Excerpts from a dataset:

**********

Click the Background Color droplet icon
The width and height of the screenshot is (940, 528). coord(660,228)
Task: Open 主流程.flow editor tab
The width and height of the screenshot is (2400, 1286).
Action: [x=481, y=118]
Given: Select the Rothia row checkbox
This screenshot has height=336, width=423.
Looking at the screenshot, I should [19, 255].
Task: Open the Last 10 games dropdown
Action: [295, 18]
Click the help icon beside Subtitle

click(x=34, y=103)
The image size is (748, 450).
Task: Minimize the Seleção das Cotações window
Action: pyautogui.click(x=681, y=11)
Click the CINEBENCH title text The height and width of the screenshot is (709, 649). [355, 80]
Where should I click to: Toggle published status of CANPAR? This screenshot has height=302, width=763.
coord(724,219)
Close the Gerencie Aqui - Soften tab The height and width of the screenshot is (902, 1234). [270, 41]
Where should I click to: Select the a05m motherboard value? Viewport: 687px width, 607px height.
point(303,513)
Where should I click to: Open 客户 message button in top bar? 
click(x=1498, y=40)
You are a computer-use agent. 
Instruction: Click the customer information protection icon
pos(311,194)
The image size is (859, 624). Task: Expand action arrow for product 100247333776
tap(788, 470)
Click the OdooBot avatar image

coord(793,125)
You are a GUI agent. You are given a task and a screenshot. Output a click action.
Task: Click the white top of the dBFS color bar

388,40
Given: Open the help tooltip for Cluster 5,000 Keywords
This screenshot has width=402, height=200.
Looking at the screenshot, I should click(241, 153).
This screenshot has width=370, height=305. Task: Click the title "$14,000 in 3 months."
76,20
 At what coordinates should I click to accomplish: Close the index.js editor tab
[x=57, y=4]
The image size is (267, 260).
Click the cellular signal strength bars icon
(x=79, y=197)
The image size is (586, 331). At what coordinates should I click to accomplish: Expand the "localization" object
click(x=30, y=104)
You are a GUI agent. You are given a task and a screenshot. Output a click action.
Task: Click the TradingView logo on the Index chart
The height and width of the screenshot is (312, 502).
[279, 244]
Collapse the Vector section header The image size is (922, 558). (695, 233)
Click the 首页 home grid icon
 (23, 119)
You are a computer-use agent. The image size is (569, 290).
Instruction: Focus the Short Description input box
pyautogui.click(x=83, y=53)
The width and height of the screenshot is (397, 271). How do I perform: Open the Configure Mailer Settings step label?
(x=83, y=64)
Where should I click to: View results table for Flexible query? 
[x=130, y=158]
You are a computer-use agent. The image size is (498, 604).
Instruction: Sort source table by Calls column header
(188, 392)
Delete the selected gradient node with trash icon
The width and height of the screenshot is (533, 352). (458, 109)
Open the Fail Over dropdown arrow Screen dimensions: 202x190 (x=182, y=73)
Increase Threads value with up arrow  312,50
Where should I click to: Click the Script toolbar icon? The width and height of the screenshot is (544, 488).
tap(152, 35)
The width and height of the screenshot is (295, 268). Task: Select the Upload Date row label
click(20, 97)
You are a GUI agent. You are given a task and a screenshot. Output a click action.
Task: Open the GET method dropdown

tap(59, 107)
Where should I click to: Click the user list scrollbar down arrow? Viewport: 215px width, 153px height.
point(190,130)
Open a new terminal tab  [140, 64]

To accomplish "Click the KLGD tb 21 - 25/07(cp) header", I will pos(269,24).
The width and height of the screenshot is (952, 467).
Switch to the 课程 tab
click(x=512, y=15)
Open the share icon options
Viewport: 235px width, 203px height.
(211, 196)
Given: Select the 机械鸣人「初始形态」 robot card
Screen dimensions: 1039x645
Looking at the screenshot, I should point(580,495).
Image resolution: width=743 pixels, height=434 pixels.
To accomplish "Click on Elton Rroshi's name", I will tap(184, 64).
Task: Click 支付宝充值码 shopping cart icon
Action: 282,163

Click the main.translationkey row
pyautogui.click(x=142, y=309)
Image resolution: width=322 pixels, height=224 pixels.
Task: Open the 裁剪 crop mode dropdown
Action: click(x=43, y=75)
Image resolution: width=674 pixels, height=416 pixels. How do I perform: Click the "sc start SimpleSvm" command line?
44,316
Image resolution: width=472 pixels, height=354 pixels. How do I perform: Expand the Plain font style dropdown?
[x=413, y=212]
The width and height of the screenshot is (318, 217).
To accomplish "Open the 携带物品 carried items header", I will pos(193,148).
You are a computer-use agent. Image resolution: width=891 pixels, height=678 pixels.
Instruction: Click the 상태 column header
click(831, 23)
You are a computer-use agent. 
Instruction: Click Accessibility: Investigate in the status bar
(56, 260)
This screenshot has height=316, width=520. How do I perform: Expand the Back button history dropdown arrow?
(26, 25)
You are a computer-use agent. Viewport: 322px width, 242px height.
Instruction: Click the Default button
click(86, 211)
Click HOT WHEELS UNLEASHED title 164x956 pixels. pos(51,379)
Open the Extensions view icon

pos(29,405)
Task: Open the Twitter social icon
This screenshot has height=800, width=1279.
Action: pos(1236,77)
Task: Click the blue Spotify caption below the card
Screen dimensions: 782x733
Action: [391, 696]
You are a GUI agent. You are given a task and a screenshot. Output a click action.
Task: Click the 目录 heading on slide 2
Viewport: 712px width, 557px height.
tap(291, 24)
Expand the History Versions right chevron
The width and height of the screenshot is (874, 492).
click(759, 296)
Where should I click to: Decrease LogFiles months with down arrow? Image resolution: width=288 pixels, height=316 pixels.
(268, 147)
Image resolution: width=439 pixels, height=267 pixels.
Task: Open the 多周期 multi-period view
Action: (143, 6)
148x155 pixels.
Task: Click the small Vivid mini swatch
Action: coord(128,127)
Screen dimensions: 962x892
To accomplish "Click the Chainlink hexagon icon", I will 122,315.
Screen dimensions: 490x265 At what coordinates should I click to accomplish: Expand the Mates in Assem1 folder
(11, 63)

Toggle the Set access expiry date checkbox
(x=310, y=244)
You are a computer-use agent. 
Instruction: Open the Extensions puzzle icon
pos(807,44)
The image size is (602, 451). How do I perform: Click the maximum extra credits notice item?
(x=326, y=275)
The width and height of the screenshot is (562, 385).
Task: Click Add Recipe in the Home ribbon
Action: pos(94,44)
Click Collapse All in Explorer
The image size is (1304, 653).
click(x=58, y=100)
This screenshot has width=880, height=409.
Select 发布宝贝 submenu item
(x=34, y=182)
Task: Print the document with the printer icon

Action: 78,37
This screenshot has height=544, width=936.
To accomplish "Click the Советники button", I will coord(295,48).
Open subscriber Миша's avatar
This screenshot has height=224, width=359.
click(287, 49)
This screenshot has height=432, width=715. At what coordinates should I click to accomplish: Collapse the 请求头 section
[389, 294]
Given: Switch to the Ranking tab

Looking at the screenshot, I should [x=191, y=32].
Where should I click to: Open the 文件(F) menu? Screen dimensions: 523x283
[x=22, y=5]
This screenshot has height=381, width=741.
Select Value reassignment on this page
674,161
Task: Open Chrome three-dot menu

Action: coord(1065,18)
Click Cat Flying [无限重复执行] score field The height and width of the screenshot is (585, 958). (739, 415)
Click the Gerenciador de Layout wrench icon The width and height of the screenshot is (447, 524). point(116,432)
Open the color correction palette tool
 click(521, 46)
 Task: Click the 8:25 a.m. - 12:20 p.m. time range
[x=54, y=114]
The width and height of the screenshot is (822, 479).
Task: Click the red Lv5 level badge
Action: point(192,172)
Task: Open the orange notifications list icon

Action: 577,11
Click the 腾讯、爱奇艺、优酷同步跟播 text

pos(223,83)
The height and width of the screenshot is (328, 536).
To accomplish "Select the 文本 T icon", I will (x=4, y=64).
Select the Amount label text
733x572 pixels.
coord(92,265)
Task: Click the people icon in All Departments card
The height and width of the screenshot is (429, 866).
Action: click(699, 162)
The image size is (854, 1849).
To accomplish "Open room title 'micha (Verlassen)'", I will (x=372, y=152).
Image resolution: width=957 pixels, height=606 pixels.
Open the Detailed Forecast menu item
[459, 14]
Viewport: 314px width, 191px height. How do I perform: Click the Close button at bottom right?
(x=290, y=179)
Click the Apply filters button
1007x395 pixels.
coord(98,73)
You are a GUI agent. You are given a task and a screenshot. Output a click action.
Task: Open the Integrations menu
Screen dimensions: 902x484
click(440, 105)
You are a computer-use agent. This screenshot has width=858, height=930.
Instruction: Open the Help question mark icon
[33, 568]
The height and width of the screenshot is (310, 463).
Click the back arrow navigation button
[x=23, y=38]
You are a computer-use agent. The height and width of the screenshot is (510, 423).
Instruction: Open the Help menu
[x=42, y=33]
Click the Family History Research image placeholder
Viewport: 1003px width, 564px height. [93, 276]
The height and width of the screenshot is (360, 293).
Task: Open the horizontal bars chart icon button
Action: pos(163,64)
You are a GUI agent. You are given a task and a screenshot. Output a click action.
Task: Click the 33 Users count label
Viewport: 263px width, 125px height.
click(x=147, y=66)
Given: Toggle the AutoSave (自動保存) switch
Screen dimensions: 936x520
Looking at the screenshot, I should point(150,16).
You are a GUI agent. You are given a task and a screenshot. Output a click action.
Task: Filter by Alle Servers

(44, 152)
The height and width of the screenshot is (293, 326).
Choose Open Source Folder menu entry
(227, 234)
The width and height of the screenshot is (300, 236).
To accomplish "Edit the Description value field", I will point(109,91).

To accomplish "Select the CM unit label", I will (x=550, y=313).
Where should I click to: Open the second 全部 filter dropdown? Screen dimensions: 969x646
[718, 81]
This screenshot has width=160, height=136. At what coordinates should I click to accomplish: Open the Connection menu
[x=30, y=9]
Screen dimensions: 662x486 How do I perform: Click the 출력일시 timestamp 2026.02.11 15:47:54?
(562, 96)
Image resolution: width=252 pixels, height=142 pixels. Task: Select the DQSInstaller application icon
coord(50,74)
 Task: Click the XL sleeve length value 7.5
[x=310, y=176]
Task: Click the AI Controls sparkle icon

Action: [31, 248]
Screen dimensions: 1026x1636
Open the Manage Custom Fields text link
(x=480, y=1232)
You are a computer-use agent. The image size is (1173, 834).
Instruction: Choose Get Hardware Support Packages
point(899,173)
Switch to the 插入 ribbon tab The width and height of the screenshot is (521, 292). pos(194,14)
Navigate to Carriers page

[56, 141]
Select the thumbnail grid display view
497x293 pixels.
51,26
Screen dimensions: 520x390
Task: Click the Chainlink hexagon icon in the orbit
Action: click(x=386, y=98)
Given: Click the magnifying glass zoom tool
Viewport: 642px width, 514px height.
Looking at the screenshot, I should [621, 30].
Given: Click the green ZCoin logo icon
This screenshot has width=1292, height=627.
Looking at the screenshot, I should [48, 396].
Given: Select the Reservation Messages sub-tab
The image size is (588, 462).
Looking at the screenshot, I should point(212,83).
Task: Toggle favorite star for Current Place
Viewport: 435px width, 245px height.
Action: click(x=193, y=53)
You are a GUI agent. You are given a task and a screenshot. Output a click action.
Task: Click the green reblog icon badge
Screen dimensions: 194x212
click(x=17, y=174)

**********

## REQUIRED ACTION
Filter the records for the string "green" and copy every line that holds it.

## OUTPUT FOR THIS EXERCISE
Given: Click the green ZCoin logo icon
Task: Click the green reblog icon badge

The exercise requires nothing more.